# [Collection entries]
= Beginning of Section =
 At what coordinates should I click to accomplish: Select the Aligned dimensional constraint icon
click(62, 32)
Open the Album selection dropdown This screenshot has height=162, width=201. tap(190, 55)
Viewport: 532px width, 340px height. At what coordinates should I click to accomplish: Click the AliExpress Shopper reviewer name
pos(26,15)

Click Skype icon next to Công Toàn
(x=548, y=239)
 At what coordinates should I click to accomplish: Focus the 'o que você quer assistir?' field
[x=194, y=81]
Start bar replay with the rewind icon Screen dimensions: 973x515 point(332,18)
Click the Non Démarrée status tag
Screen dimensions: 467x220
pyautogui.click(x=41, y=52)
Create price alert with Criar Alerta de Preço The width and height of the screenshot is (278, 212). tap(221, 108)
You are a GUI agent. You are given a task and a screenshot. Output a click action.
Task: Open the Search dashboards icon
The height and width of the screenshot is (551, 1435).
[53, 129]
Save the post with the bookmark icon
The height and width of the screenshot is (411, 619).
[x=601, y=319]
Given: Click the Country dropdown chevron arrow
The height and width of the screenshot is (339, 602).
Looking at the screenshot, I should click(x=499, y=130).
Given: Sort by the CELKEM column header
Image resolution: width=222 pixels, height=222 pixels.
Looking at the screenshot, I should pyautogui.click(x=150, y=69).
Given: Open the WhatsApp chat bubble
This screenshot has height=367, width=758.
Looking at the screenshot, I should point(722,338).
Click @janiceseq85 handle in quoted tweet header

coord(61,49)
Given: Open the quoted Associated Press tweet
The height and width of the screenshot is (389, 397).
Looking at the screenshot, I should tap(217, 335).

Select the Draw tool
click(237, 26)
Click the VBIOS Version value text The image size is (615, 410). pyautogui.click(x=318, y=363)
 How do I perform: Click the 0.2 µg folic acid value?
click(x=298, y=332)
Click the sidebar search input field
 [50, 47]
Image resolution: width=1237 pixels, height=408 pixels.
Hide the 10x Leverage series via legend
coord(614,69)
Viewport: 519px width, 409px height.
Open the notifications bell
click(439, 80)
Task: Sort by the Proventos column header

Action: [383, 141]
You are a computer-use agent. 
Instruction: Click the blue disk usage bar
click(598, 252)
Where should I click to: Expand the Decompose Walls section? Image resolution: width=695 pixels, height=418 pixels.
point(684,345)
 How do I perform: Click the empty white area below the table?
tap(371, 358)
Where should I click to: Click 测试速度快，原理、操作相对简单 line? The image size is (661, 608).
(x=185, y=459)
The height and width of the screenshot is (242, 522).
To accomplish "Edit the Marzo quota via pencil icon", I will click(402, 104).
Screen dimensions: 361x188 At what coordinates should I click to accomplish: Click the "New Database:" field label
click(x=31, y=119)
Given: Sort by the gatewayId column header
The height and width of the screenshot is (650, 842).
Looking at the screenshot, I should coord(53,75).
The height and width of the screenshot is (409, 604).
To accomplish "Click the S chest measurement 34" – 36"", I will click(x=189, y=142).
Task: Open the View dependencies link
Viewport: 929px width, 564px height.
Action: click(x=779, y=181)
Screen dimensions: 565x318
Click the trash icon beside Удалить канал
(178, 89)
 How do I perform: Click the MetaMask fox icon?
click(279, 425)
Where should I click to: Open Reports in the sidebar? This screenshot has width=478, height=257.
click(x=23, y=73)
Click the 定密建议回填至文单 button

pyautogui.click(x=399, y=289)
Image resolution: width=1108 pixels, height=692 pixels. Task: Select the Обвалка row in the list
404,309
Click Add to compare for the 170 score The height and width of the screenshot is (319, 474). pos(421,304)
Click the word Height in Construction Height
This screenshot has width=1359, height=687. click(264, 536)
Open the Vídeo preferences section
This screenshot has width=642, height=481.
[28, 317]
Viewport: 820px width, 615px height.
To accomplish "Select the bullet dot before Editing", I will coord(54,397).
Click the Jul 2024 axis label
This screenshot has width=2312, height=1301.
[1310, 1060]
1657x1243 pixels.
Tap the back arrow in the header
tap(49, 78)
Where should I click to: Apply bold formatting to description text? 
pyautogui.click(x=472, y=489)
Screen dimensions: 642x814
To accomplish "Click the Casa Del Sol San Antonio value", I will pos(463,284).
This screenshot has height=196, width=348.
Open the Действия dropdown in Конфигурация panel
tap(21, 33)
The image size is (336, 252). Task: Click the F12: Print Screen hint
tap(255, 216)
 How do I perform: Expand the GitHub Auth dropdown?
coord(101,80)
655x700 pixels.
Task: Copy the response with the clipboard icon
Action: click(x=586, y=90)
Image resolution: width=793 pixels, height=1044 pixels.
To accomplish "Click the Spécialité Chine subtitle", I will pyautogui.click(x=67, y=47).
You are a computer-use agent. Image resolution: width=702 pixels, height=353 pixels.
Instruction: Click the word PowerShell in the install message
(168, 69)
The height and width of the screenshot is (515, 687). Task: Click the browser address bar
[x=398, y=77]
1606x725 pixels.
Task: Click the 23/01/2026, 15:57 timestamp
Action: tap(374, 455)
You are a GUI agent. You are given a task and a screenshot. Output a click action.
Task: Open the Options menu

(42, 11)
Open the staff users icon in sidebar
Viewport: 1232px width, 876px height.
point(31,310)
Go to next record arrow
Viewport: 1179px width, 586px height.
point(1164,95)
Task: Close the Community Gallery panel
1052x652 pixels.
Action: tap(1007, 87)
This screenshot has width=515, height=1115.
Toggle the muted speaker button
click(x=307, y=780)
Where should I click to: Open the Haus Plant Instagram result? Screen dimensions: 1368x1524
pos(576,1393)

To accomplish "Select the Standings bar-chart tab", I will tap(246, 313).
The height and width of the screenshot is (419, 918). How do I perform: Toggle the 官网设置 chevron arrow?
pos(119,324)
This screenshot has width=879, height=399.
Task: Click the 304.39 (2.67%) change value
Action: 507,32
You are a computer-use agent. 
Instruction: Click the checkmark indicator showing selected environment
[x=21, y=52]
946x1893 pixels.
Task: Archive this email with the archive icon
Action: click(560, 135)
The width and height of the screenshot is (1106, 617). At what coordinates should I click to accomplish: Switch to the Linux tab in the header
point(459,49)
= End of Section =
# [TASK]
Every line above needs to be retyped exactly.

# [TASK SOLUTION]
 At what coordinates should I click to accomplish: Select the Aligned dimensional constraint icon
click(62, 32)
Open the Album selection dropdown This screenshot has height=162, width=201. tap(190, 55)
Viewport: 532px width, 340px height. At what coordinates should I click to accomplish: Click the AliExpress Shopper reviewer name
pos(26,15)

Click Skype icon next to Công Toàn
(x=548, y=239)
 At what coordinates should I click to accomplish: Focus the 'o que você quer assistir?' field
[x=194, y=81]
Start bar replay with the rewind icon Screen dimensions: 973x515 point(332,18)
Click the Non Démarrée status tag
Screen dimensions: 467x220
pyautogui.click(x=41, y=52)
Create price alert with Criar Alerta de Preço The width and height of the screenshot is (278, 212). tap(221, 108)
You are a GUI agent. You are given a task and a screenshot. Output a click action.
Task: Open the Search dashboards icon
The height and width of the screenshot is (551, 1435).
[53, 129]
Save the post with the bookmark icon
The height and width of the screenshot is (411, 619).
[x=601, y=319]
Given: Click the Country dropdown chevron arrow
The height and width of the screenshot is (339, 602).
Looking at the screenshot, I should click(x=499, y=130).
Given: Sort by the CELKEM column header
Image resolution: width=222 pixels, height=222 pixels.
Looking at the screenshot, I should pyautogui.click(x=150, y=69).
Given: Open the WhatsApp chat bubble
This screenshot has height=367, width=758.
Looking at the screenshot, I should point(722,338).
Click @janiceseq85 handle in quoted tweet header

coord(61,49)
Given: Open the quoted Associated Press tweet
The height and width of the screenshot is (389, 397).
Looking at the screenshot, I should tap(217, 335).

Select the Draw tool
click(237, 26)
Click the VBIOS Version value text The image size is (615, 410). pyautogui.click(x=318, y=363)
 How do I perform: Click the 0.2 µg folic acid value?
click(x=298, y=332)
Click the sidebar search input field
 [50, 47]
Image resolution: width=1237 pixels, height=408 pixels.
Hide the 10x Leverage series via legend
coord(614,69)
Viewport: 519px width, 409px height.
Open the notifications bell
click(439, 80)
Task: Sort by the Proventos column header

Action: [383, 141]
You are a computer-use agent. 
Instruction: Click the blue disk usage bar
click(598, 252)
Where should I click to: Expand the Decompose Walls section? Image resolution: width=695 pixels, height=418 pixels.
point(684,345)
 How do I perform: Click the empty white area below the table?
tap(371, 358)
Where should I click to: Click 测试速度快，原理、操作相对简单 line? The image size is (661, 608).
(x=185, y=459)
The height and width of the screenshot is (242, 522).
To accomplish "Edit the Marzo quota via pencil icon", I will click(402, 104).
Screen dimensions: 361x188 At what coordinates should I click to accomplish: Click the "New Database:" field label
click(x=31, y=119)
Given: Sort by the gatewayId column header
The height and width of the screenshot is (650, 842).
Looking at the screenshot, I should coord(53,75).
The height and width of the screenshot is (409, 604).
To accomplish "Click the S chest measurement 34" – 36"", I will click(x=189, y=142).
Task: Open the View dependencies link
Viewport: 929px width, 564px height.
Action: click(x=779, y=181)
Screen dimensions: 565x318
Click the trash icon beside Удалить канал
(178, 89)
 How do I perform: Click the MetaMask fox icon?
click(279, 425)
Where should I click to: Open Reports in the sidebar? This screenshot has width=478, height=257.
click(x=23, y=73)
Click the 定密建议回填至文单 button

pyautogui.click(x=399, y=289)
Image resolution: width=1108 pixels, height=692 pixels. Task: Select the Обвалка row in the list
404,309
Click Add to compare for the 170 score The height and width of the screenshot is (319, 474). pos(421,304)
Click the word Height in Construction Height
This screenshot has width=1359, height=687. click(264, 536)
Open the Vídeo preferences section
This screenshot has width=642, height=481.
[28, 317]
Viewport: 820px width, 615px height.
To accomplish "Select the bullet dot before Editing", I will coord(54,397).
Click the Jul 2024 axis label
This screenshot has width=2312, height=1301.
[1310, 1060]
1657x1243 pixels.
Tap the back arrow in the header
tap(49, 78)
Where should I click to: Apply bold formatting to description text? 
pyautogui.click(x=472, y=489)
Screen dimensions: 642x814
To accomplish "Click the Casa Del Sol San Antonio value", I will pos(463,284).
This screenshot has height=196, width=348.
Open the Действия dropdown in Конфигурация panel
tap(21, 33)
The image size is (336, 252). Task: Click the F12: Print Screen hint
tap(255, 216)
 How do I perform: Expand the GitHub Auth dropdown?
coord(101,80)
655x700 pixels.
Task: Copy the response with the clipboard icon
Action: click(x=586, y=90)
Image resolution: width=793 pixels, height=1044 pixels.
To accomplish "Click the Spécialité Chine subtitle", I will pyautogui.click(x=67, y=47).
You are a computer-use agent. Image resolution: width=702 pixels, height=353 pixels.
Instruction: Click the word PowerShell in the install message
(168, 69)
The height and width of the screenshot is (515, 687). Task: Click the browser address bar
[x=398, y=77]
1606x725 pixels.
Task: Click the 23/01/2026, 15:57 timestamp
Action: tap(374, 455)
You are a GUI agent. You are given a task and a screenshot. Output a click action.
Task: Open the Options menu

(42, 11)
Open the staff users icon in sidebar
Viewport: 1232px width, 876px height.
point(31,310)
Go to next record arrow
Viewport: 1179px width, 586px height.
point(1164,95)
Task: Close the Community Gallery panel
1052x652 pixels.
Action: tap(1007, 87)
This screenshot has width=515, height=1115.
Toggle the muted speaker button
click(x=307, y=780)
Where should I click to: Open the Haus Plant Instagram result? Screen dimensions: 1368x1524
pos(576,1393)

To accomplish "Select the Standings bar-chart tab", I will tap(246, 313).
The height and width of the screenshot is (419, 918). How do I perform: Toggle the 官网设置 chevron arrow?
pos(119,324)
This screenshot has width=879, height=399.
Task: Click the 304.39 (2.67%) change value
Action: 507,32
You are a computer-use agent. 
Instruction: Click the checkmark indicator showing selected environment
[x=21, y=52]
946x1893 pixels.
Task: Archive this email with the archive icon
Action: click(560, 135)
The width and height of the screenshot is (1106, 617). At what coordinates should I click to accomplish: Switch to the Linux tab in the header
point(459,49)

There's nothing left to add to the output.